How do you know that FLIERs aren't "active phenomena"
(; e.g., the interaction of polar jets with planetary nebula) :?:
I don't see any evidence of that, and the descriptions of FLIERs that are presented in the literature don't seem to suggest that they are anything but material produced very early in the gas shell ejection process. Have you seen something that argues otherwise?
https://en.wikipedia.org/wiki/Fast_Low-Ionization_Emission_Region wrote:
<<A Fast Low-Ionization Emission Region, or FLIER, is a volume of gas with low ionization, moving at supersonic speeds, near the symmetry axis of many planetary nebulae. Their outflow speeds are significantly higher than the nebulae in which they are embedded, and their ionizations are much lower. FLIERs' high speeds suggest ages much younger than their parent nebulae, and their low ionizations indicate that the ultraviolet radiation that ionizes the gas around them does not penetrate into the FLIERs.>>
Yes. So what in this makes you think they are the product of active jets? That's not my interpretation.
Chris

*****************************************
Chris L Peterson
Cloudbait Observatory
https://www.cloudbait.com

User avatar
neufer
Vacationer at Tralfamadore
Posts: 18805
Joined: Mon Jan 21, 2008 1:57 pm
Location: Alexandria, Virginia

Re: APOD: M2-9: Wings of a Butterfly Nebula (2016 Jul 24)

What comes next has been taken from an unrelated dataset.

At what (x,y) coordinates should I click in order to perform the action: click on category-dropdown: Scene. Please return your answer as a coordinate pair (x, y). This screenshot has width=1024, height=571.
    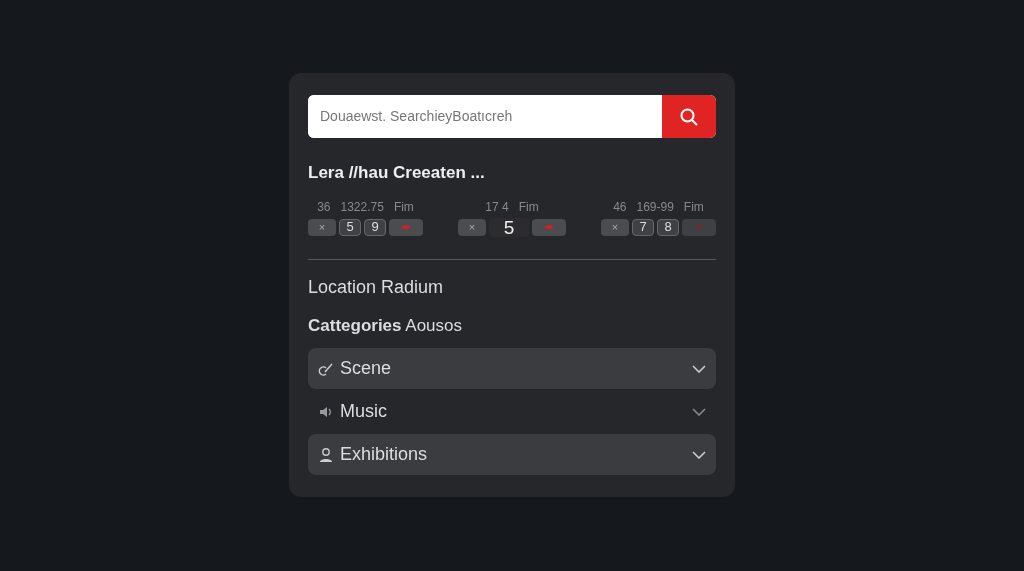
    Looking at the image, I should click on (512, 368).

Post by neufer » Sun Jul 31, 2016 4:42 pm

Chris Peterson wrote:
neufer wrote:
Chris Peterson wrote:
I don't see any evidence of that, and the descriptions of FLIERs that are presented in the literature don't seem to suggest that they are anything but material produced very early in the gas shell ejection process. Have you seen something that argues otherwise?
https://en.wikipedia.org/wiki/Fast_Low-Ionization_Emission_Region wrote:
<<A Fast Low-Ionization Emission Region, or FLIER, is a volume of gas with low ionization, moving at supersonic speeds, near the symmetry axis of many planetary nebulae. Their outflow speeds are significantly higher than the nebulae in which they are embedded, and their ionizations are much lower. FLIERs' high speeds suggest ages much younger than their parent nebulae, and their low ionizations indicate that the ultraviolet radiation that ionizes the gas around them does not penetrate into the FLIERs.>>
Yes. So what in this makes you think they are the product of active jets? That's not my interpretation.
Well...it certainly doesn't just involve "material produced very early in the gas shell ejection process."